Start of Dataset entries
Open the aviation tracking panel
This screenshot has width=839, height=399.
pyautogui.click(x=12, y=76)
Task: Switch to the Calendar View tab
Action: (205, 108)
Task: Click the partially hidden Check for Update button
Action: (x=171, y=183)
End of Dataset entries
**Exercise directions:** Reproduce the listing above with "aviation" swapped for "flight", leaving every other part unchanged.

**Problem solution:**
Open the flight tracking panel
This screenshot has width=839, height=399.
pyautogui.click(x=12, y=76)
Task: Switch to the Calendar View tab
Action: (205, 108)
Task: Click the partially hidden Check for Update button
Action: (x=171, y=183)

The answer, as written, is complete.